Wasn't she just an intern....
Though they gave her a guest spot on that Russian news channel.
I have no idea.
"Just".
Was WWII "just" a war?
The left's anti-establishment stomach is beginning to rumble... and their own people are running the kitchen.
Nick won the beard contest so i am hoping this book sells better then Independents.
The facial hair growing bastard needs his comeupins.
Chip Berlet, Lance deHaven-Smith, and I debated political paranoia on Al Jazeera this afternoon. I don't think that show can be viewed within the U.S., but international Reasoners can try their luck here.
That's what they would have you believe.
You had a book coming out? You should've told us so we could pre-order it!
I hope you updated the book with a chapter on the Prepper/Goldbug CT Nuts led by the Beckerhead, of course.
Still at it, eh doofus?
You mean that idiot who said people should buy gold when it was $500-$800/oz? He sure looks foolish now that it's about $1,400/oz, huh?
Did you publish out of Bethlehem?
And thats a pretty cool looking book if I say so myself. Wow.
http://www.Global-Anon.com
Jack Prapp agrees
This book better be worth it, Walker. It's on my birthday list and I'd hate for a family member to blow good money on it. Although, knowing my family, I'll probably have to spend my own hard-earned cash on it.
I peeked.
You're getting something out of the Sharper Image catalog.
Well? Why hasn't it shown up in my mailbox yet?

::::

DIRECTIVES
1. Answer these questions about the comment thread:
(a) Who debated political paranoia on Al Jazeera along with the commenter who posted about it?
(b) What contest did Nick win?
(c) What price per ounce does one commenter say gold is at now?
2. Carry the comment thread forward with a few more comments in the same casual style, starting after its final comment.
The items that follow are not needed for anything here.

[Items listed in a dataset]
::::

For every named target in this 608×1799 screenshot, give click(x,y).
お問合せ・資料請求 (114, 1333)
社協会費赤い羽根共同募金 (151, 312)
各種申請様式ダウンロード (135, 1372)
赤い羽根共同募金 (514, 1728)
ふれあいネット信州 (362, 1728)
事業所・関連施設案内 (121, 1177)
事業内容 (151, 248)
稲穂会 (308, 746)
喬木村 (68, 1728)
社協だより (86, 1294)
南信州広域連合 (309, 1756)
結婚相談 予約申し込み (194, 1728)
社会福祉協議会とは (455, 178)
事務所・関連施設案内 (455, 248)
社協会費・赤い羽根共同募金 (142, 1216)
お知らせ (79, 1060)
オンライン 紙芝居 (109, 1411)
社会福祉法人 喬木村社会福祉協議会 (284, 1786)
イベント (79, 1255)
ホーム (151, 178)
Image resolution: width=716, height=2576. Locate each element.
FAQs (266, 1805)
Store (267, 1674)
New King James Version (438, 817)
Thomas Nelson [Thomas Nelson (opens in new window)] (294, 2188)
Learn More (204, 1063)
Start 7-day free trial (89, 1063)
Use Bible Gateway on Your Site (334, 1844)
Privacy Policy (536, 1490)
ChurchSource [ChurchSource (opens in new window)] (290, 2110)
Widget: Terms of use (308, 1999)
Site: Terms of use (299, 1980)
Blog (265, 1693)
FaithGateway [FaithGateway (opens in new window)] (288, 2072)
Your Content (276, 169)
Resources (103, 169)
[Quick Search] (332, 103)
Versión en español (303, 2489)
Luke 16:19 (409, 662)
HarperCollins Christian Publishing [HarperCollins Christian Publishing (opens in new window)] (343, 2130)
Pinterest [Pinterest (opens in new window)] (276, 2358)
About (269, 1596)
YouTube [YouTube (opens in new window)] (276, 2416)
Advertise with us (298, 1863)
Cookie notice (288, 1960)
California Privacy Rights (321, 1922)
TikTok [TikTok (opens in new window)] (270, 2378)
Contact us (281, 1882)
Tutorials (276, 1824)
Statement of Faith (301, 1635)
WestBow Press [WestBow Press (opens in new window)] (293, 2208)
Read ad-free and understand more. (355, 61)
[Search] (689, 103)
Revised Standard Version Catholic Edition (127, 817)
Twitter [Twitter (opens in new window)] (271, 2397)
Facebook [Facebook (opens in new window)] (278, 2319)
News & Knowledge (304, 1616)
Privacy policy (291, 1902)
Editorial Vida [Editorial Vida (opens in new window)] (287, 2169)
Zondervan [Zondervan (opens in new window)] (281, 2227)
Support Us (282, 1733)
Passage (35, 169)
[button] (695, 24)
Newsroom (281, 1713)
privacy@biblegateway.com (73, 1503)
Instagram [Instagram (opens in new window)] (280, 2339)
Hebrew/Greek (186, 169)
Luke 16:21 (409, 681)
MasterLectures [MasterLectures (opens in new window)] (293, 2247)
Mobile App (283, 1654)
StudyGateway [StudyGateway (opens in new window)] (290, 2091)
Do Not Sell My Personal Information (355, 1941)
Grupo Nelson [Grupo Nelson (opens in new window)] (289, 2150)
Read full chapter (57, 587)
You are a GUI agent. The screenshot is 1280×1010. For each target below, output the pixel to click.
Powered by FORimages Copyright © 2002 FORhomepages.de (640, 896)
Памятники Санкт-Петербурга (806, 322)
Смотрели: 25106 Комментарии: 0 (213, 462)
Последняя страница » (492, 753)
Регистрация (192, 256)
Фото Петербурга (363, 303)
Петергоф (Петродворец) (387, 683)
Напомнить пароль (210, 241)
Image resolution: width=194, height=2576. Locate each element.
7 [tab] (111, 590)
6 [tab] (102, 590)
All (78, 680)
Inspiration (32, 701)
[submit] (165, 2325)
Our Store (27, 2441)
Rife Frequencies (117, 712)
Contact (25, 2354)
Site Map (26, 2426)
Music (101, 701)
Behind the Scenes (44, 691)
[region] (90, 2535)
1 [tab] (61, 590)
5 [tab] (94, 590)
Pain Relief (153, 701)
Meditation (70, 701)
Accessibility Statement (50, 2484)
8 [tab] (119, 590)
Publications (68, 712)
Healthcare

::::

SOLVED PROBLEMS
1.
(a) Chip Berlet and Lance deHaven-Smith.
(b) The beard contest.
(c) About $1,400/oz.

2.
Too bad Borders is dead and gone Jesse. It would've been immensely satisfying to go back to see your own title on the shelf.
A funny illustration of the loony paranoia following the 9/11 attacks.
My brother was a manager at a Wal-Mart at the time. A few days after the attacks, he got a call from one of his underlings, who was in a panic because there was a family of Arabs buying pillow-cases. He wanted to know if they should lock down the store and call in the authorities.
My brother is a level-headed, rational sort of guy who once had a Jordanian wife, and as far as I can tell, this wave of paranoia never affected him at all. So he calmly talked to the guy, and tried to get a straight answer as to what could possibly be dangerous about people buying pillow-cases. He said the guy never could come up with anything coherent. It was all just 'Arabs!', 'pillow-cases!', 'what could they possibly be planning?!' The guy never could come up with anything, but he was absolutely certain there was something suspicious about it.
Fortunately, my brother was able to talk him out of taking any action.
AND LOOK HOW THAT TURNED OUT!
Thanks to cheap and plentiful Chinese made pillowcases the Ottomans were able to quickly subdue the Eastern seaboard in the fiercest pillowfighting this reporter has ever seen. I still wake up in tears thinking of fallen Americans covered with goosedown.
*sobs dramatically and returns to ages 2 and up coloring book*
Ah, the Truthers, who were unreasonably paranoid, who STILL believe that a massive government conspiracy was behind the 9/11 attacks were a 'side issue' and the not unreasonable uneasiness many Americans felt in the wake of 9/11 is the REAL paranoia?
Are we defining paranoia as 'thinking the people who've said they're out to get you are out to get you' or as 'thinking random and often spurious or imaginary groups of people are out to get you'?
Because there is a difference.
Both reasonable and unreasonable paranoia often lead to bad actions and policies, but the bad policies that tend to stem from reasonable paranoia always seem to be created by objections to reasonable precautions.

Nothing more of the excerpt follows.